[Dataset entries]
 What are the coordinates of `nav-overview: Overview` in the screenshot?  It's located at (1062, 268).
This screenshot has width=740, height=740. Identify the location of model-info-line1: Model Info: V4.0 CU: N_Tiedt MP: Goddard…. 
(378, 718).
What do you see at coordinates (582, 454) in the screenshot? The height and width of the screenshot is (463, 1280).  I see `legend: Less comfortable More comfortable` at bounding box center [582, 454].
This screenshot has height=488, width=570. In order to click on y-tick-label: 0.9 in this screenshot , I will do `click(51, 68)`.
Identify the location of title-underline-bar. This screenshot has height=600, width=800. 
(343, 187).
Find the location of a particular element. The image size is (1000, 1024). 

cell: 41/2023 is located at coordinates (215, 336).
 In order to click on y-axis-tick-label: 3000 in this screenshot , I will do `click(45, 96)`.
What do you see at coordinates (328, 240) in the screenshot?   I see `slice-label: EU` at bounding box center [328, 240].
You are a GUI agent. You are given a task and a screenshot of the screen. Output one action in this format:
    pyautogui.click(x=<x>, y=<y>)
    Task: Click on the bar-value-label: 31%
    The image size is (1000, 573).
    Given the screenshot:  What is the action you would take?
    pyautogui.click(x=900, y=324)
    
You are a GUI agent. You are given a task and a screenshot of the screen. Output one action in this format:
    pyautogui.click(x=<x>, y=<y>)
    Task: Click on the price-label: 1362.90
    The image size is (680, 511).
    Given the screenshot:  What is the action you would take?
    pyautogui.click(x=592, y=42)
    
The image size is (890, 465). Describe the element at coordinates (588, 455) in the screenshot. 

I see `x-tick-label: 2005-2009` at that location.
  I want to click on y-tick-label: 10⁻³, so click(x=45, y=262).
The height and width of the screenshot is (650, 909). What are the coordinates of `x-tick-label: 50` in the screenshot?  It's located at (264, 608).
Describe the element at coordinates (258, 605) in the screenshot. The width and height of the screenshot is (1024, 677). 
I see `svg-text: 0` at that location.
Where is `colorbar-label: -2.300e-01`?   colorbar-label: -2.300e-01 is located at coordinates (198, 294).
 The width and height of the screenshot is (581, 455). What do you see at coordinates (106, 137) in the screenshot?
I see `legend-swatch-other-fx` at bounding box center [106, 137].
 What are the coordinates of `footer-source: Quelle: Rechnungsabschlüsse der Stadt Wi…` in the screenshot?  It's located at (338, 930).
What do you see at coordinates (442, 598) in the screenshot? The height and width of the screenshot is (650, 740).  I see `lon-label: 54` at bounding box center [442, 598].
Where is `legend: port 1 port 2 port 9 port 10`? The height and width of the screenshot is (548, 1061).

TASK PROMPT
Reproduce every line of the material above verbatim, from first to last.

EXPECTED ANSWER
 What are the coordinates of `nav-overview: Overview` in the screenshot?  It's located at (1062, 268).
This screenshot has width=740, height=740. Identify the location of model-info-line1: Model Info: V4.0 CU: N_Tiedt MP: Goddard…. 
(378, 718).
What do you see at coordinates (582, 454) in the screenshot? The height and width of the screenshot is (463, 1280).  I see `legend: Less comfortable More comfortable` at bounding box center [582, 454].
This screenshot has height=488, width=570. In order to click on y-tick-label: 0.9 in this screenshot , I will do `click(51, 68)`.
Identify the location of title-underline-bar. This screenshot has height=600, width=800. 
(343, 187).
Find the location of a particular element. The image size is (1000, 1024). 

cell: 41/2023 is located at coordinates (215, 336).
 In order to click on y-axis-tick-label: 3000 in this screenshot , I will do `click(45, 96)`.
What do you see at coordinates (328, 240) in the screenshot?   I see `slice-label: EU` at bounding box center [328, 240].
You are a GUI agent. You are given a task and a screenshot of the screen. Output one action in this format:
    pyautogui.click(x=<x>, y=<y>)
    Task: Click on the bar-value-label: 31%
    The image size is (1000, 573).
    Given the screenshot:  What is the action you would take?
    pyautogui.click(x=900, y=324)
    
You are a GUI agent. You are given a task and a screenshot of the screen. Output one action in this format:
    pyautogui.click(x=<x>, y=<y>)
    Task: Click on the price-label: 1362.90
    The image size is (680, 511).
    Given the screenshot:  What is the action you would take?
    pyautogui.click(x=592, y=42)
    
The image size is (890, 465). Describe the element at coordinates (588, 455) in the screenshot. 

I see `x-tick-label: 2005-2009` at that location.
  I want to click on y-tick-label: 10⁻³, so click(x=45, y=262).
The height and width of the screenshot is (650, 909). What are the coordinates of `x-tick-label: 50` in the screenshot?  It's located at (264, 608).
Describe the element at coordinates (258, 605) in the screenshot. The width and height of the screenshot is (1024, 677). 
I see `svg-text: 0` at that location.
Where is `colorbar-label: -2.300e-01`?   colorbar-label: -2.300e-01 is located at coordinates (198, 294).
 The width and height of the screenshot is (581, 455). What do you see at coordinates (106, 137) in the screenshot?
I see `legend-swatch-other-fx` at bounding box center [106, 137].
 What are the coordinates of `footer-source: Quelle: Rechnungsabschlüsse der Stadt Wi…` in the screenshot?  It's located at (338, 930).
What do you see at coordinates (442, 598) in the screenshot? The height and width of the screenshot is (650, 740).  I see `lon-label: 54` at bounding box center [442, 598].
Where is `legend: port 1 port 2 port 9 port 10`? The height and width of the screenshot is (548, 1061).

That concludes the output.